Frozen - Page 22

Darcy snorted, “Uh, yeah.”

Dickhead.

I stumbled back when something hard collided with my chest.

“Bloody hell, Neala. Where are you?” Darcy snapped.

He’d walked into me, yet he was the mad one.

Typical.

I grunted and extended my arms, grabbing at thin air searching for him. I clutched onto what felt like his bare arm, patting my way down it until I interlocked my fingers with his.

My heart pounded at the skin-to-skin contact.

“Okay, you won’t bump into me now. Lead the way.”

Silence.

“Darcy?” I pressed.

He cleared his throat. “I heard you . . . I’m just wondering why the power went out.”

I thought about it, then grumbled, “The weather, maybe? It seems to be fucking up everything else, so why not the electricity?”

Darcy groaned. “Bollocks. We have to get out of here, man. My central heating system requires power. We’re fucked.”

“Just ring one of our brothers to come and get us.”

I looked to Darcy’s phone when the screen lit up.

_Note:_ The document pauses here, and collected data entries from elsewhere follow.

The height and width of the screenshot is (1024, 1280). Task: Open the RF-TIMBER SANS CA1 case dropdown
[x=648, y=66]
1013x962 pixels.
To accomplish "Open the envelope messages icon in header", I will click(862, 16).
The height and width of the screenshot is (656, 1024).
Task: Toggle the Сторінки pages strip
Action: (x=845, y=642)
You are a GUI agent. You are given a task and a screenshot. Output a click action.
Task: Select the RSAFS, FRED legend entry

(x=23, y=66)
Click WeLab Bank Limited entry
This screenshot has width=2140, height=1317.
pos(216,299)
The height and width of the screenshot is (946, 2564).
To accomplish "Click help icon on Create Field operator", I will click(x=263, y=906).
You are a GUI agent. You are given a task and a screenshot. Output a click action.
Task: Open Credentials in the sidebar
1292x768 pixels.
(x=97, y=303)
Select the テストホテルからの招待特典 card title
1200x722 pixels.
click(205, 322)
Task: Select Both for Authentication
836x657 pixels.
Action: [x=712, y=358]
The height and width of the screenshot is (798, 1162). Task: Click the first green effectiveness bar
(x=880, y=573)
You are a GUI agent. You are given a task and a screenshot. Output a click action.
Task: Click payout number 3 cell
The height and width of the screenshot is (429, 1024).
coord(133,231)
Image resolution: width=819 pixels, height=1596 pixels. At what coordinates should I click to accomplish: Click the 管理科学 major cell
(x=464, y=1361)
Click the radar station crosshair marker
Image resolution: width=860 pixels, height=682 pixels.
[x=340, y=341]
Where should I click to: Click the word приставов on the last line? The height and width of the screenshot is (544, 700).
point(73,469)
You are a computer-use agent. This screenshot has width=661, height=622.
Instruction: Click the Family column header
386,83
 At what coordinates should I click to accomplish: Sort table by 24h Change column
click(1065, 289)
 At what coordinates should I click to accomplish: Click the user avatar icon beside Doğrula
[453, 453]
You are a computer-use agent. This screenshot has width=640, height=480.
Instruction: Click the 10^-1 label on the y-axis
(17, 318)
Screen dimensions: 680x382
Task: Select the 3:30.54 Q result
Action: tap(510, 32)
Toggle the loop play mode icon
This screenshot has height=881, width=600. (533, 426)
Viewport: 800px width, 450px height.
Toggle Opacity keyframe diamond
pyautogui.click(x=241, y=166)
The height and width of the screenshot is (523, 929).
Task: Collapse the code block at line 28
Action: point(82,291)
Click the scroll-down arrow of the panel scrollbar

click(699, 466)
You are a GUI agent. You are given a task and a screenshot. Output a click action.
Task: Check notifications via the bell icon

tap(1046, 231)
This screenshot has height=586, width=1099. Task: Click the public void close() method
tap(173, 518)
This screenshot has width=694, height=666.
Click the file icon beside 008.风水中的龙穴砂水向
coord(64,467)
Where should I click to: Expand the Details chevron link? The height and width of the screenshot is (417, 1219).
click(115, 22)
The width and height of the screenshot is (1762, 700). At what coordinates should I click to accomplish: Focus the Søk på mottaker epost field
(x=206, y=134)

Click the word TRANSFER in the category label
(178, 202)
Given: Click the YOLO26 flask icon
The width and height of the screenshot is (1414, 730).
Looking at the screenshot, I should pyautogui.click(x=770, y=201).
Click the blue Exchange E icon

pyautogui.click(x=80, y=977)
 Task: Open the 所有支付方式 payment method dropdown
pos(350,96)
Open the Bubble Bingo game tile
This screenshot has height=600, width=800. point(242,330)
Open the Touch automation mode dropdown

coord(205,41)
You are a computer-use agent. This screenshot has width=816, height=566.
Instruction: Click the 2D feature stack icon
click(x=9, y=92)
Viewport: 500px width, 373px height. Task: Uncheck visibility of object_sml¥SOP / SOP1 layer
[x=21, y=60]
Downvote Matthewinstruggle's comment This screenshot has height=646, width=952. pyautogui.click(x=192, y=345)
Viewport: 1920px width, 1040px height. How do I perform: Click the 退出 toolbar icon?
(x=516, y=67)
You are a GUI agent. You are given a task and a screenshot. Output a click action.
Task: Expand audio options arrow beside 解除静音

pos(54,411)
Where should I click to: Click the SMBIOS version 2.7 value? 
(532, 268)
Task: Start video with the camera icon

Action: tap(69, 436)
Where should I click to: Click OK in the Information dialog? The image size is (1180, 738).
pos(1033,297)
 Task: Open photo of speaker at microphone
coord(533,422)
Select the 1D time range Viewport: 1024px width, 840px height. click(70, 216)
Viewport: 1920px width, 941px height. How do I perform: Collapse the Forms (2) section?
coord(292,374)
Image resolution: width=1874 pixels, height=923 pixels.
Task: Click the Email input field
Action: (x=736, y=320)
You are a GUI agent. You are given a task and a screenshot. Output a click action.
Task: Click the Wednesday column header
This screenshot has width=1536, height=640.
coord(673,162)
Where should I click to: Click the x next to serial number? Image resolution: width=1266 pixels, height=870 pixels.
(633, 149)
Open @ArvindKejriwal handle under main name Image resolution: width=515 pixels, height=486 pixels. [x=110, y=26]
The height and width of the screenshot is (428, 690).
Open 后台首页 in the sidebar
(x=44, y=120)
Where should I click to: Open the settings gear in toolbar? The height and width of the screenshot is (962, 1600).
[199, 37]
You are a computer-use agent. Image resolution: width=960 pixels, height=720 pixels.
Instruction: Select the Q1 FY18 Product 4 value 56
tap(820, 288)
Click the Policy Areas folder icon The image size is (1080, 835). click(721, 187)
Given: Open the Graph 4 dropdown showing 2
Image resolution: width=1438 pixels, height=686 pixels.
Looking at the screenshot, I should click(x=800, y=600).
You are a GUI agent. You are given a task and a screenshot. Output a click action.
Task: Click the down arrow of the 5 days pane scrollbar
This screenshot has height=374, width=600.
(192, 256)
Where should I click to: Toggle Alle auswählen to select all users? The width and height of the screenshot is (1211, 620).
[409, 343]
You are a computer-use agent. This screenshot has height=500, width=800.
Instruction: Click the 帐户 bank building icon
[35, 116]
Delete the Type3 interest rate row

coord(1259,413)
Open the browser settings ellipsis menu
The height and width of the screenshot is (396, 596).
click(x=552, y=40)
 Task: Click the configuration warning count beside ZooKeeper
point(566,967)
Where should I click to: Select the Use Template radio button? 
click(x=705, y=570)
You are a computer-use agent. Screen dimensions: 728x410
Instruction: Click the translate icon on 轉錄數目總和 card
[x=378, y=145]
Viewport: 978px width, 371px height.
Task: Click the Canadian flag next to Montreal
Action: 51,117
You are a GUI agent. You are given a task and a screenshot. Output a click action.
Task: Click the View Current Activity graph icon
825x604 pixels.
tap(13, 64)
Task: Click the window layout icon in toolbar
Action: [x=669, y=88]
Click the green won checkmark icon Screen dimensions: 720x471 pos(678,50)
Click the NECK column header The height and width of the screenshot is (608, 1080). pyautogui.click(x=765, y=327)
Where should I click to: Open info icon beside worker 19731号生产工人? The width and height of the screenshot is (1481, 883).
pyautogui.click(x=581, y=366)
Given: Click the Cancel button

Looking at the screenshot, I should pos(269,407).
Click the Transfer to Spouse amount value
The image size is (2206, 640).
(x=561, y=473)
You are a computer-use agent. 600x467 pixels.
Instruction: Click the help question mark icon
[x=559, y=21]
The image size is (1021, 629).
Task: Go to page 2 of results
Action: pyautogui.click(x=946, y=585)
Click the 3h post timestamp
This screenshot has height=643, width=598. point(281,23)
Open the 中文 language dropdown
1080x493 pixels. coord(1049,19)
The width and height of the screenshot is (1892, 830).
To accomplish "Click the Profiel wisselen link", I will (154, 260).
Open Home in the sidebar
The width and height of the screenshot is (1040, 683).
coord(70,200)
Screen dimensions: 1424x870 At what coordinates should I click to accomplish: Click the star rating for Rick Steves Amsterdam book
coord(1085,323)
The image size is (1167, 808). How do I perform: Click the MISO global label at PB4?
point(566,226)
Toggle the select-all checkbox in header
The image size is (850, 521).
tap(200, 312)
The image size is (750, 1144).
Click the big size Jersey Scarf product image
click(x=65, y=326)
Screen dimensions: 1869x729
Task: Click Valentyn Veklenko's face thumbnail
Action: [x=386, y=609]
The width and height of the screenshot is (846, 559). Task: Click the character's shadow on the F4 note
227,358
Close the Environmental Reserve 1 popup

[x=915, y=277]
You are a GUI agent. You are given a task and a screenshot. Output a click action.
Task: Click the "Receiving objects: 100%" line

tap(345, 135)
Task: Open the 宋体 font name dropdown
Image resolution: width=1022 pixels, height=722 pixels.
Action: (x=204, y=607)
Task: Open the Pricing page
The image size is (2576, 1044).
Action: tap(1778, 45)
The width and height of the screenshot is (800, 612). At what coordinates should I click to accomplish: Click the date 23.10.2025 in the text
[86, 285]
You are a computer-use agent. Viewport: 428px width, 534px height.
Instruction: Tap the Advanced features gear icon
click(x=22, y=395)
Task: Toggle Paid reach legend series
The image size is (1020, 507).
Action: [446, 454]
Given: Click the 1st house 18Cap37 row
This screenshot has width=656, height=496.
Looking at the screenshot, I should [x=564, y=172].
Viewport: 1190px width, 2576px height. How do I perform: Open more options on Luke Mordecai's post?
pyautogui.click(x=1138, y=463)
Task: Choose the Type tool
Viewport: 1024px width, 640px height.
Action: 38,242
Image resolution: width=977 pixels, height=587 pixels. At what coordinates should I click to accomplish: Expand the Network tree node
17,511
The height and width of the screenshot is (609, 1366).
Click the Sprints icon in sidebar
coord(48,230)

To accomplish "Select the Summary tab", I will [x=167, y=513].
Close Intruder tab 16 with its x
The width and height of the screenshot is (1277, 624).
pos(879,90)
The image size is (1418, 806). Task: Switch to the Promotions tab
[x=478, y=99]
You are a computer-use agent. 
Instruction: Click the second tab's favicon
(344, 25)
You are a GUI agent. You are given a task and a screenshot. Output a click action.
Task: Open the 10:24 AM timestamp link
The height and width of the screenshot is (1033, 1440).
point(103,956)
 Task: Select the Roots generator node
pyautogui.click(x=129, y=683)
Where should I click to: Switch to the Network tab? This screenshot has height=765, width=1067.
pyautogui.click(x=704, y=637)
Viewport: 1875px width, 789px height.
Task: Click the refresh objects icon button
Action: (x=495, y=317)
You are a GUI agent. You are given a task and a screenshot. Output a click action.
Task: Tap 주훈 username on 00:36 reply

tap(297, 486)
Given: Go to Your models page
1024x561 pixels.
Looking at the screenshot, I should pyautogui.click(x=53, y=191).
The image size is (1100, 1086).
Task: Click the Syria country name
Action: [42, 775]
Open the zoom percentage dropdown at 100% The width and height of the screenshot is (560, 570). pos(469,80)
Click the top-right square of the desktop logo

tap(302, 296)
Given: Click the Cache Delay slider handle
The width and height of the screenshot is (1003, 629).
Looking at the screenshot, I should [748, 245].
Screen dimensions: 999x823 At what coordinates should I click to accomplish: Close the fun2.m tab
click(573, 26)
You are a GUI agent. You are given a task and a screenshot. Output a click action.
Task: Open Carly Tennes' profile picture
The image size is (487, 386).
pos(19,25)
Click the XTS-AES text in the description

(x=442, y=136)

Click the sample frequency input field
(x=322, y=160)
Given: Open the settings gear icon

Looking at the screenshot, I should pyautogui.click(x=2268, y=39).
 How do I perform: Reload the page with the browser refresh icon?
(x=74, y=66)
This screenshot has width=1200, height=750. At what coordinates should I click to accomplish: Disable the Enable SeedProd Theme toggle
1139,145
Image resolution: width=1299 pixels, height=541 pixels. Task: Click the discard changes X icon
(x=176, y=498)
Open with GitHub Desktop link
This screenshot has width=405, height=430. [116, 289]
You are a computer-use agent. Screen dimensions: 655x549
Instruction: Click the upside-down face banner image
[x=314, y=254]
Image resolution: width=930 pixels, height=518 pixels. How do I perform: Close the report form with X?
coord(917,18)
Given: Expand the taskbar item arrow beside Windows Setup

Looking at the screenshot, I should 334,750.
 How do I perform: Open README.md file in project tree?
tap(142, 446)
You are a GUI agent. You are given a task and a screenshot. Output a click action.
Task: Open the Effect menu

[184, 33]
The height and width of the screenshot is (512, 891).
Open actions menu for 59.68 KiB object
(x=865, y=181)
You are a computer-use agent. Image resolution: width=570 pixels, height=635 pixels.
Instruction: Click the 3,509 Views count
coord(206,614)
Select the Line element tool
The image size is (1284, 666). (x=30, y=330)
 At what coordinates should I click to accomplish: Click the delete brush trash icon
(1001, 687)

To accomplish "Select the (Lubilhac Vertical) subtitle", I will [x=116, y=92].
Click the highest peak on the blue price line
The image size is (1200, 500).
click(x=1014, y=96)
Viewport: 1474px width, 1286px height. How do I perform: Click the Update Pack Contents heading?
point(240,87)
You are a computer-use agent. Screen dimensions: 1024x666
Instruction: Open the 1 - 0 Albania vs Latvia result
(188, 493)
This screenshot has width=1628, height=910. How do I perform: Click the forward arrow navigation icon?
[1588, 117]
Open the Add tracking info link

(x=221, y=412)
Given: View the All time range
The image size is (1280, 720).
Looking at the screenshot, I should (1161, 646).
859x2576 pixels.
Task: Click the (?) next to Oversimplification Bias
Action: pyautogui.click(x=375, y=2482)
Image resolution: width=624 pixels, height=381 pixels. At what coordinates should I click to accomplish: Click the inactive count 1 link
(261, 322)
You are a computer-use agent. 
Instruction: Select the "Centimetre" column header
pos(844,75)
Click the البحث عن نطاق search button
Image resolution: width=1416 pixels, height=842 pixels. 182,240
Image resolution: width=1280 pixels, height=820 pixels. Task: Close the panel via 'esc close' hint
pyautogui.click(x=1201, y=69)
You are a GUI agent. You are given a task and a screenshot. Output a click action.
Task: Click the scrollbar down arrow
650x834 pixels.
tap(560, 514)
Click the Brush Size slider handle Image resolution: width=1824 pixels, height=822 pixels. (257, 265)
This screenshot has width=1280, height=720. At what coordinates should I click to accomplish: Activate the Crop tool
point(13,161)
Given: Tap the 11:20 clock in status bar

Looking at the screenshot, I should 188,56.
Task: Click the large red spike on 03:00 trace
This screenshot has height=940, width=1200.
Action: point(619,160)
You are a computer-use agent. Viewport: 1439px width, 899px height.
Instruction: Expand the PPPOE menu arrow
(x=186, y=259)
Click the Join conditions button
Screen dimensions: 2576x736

“Oh, shite,” Darcy muttered.

That didn’t sound good.

“What is it now?” I asked.

Darcy shoved his phone in my face. “I’ve only two percent battery left.”

That was all?

“So charge it.”

I felt Darcy turn his head to look at me. “The power is out . . . remember?”

I cringed and felt stupid for my snotty suggestion.

“Forgot,” I mumbled.

Darcy snorted lightly as he pressed on the screen. Justin’s picture came up as Darcy’s phone tried to connect. He brought it to his ear when Justin answered.

“Justin? Bro, you have to help me and Neala. We’re snowed in at my house, and we need— What do you mean, you’re snowed in too? You can’t be serious!”

My stomach sank. I clutched Darcy’s hand more tightly, and he gave me a squeeze back, which both surprised and reassured me – slightly.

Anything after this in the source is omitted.